The short-fall of traditional remuneration design (comprising fixed pay, short term incentives and long term incentives) has been exposed – in particular that they aren’t always recession or pandemic-proof. Particular pain points included for those companies where some part of the short term incentive is considered to be almost certain (and so de facto fixed pay) and those where the retention hook of long term incentives has been eroded – not just for 2020 but for the next few years because of the material impact of COVID on company financial metrics.

Even companies that were beneficiaries of the disruption were not immune. In these dollar days, Boards were forced to evaluate whether the formulaic approach to STI or LTI outcomes still produced the ‘right’ outcome given the experience of customers, suppliers, employees or the broader community.

For companies that faced a significant downturn, other components also needed to be considered; chief among them: retention. Part of remuneration design is to focus executives on pursuing short-term business priorities and to keep them ‘locked in’ to deliver the strategy over the long term. When a framework loses its motivation and retention power, it is typically because performance targets become unachievable well in advance of the testing date. If we are to learn a broader lesson from the past year to carry into the future, it is that the world can change quickly and that the best cure is prevention. Designing remuneration packages to withstand such heat will hold companies in better stead for the next big shock, whenever that may be.

So, where are we now?

The reality is that we are still in a state of relative uncertainty. JobKeeper ceases next month and unknowns remain about the long-term prospects across a number of industries. This backdrop continues to present challenges for Boards in selecting appropriate measures and targets to underpin executive remuneration design, but with 2020 acting as a circuit-breaker for Australian remuneration, there may now be a unique opportunity to make changes.

With continued focus on the sheer quantum of executive pay as the speed of economic recovery remains uncertain, Boards may need to get creative. Part of this may involve turning away from market practice and developing bespoke plans.

With continued pressure on salary increases, we may see cash base salaries stagnate. While the market had already moved away from CPI-style annual increases, rewarding a star and ensuring remuneration packages are competitive is still critical. Is there really any red money?

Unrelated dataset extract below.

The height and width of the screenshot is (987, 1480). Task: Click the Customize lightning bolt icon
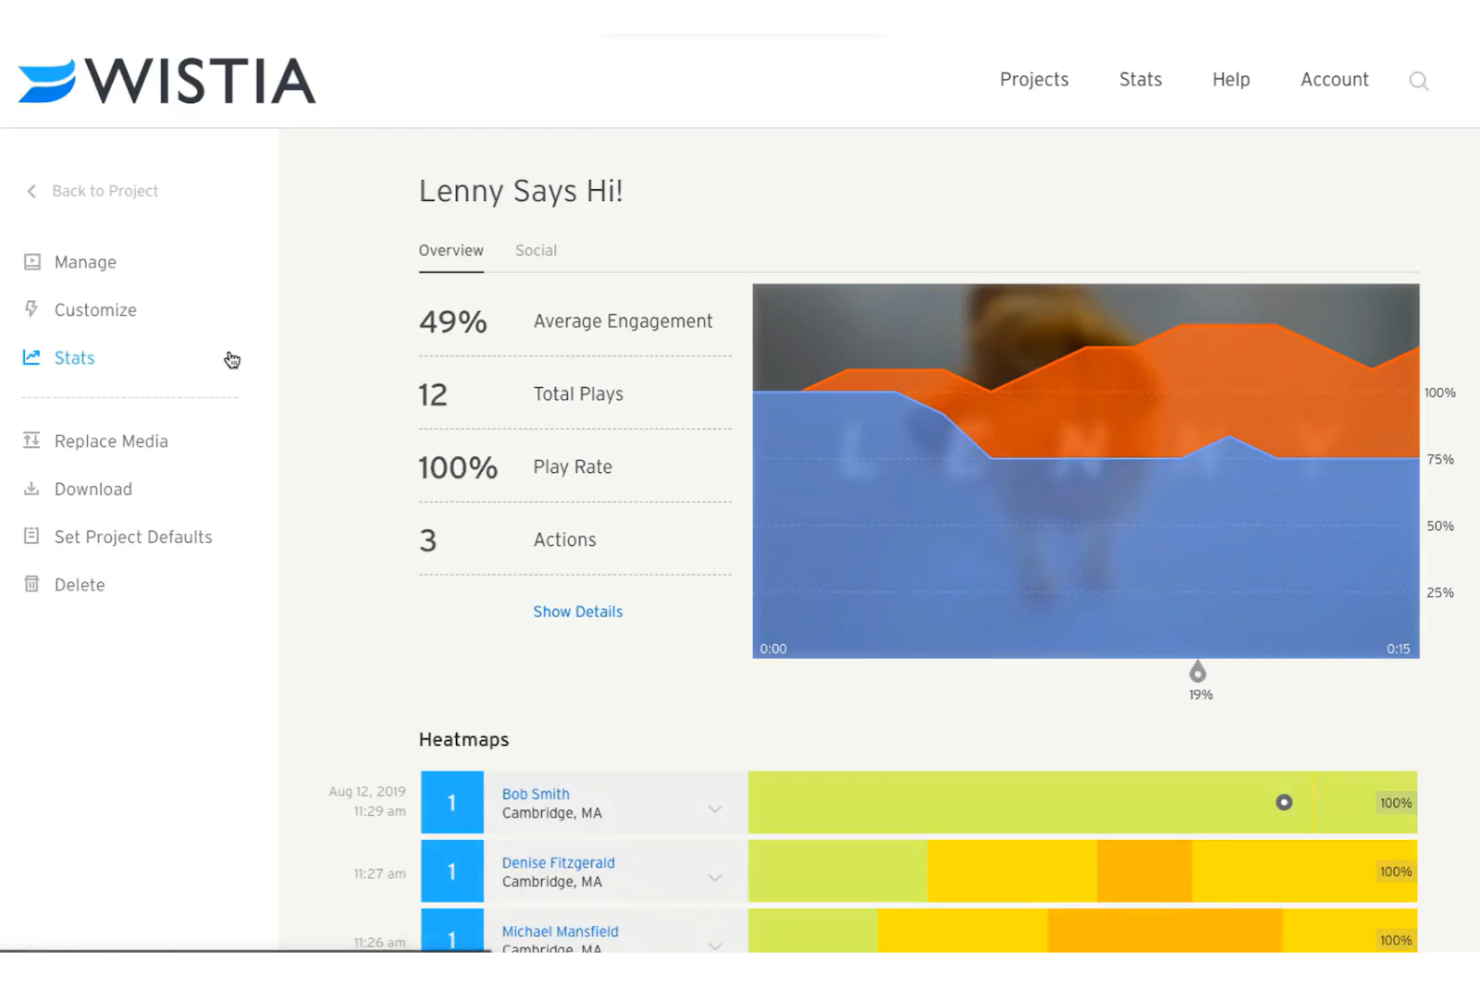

  • Can incentive opportunities be increased? In uncertain times this may be the literal dead man walking as it increases headline remuneration numbers without any certainty of fulfilling its objective of motivation and retention (if measures are too difficult to set).

  • While somewhat of a rebel, rebel - is it time to consider an annual grant of restricted equity in lieu of traditional cash increases? Or even to replace STI? There is a growing trend of restricted equity plans in the UK and they have long been a staple of the US diet. There is no doubt restricted equity’s recession-proof quality will endear it to companies that do not want to be put under the gun again anytime soon.

  • Ongoing scrutiny of STIs (in particular as many companies missed financial targets and paid out based on non-financial measures in 2020) and whether they are being delivered for ‘day job’ or ‘outperformance’, makes it increasingly difficult for Boards to traverse the different stakeholder expectations (executives tending to believe it is annual remuneration at risk and external stakeholders expecting these to be for outperformance), is it time to re-imagine STIs altogether? Whether it be replaced with the slow burn of restricted equity (issued at some discount) or replacing STI with an enhanced LTI with progressive testing?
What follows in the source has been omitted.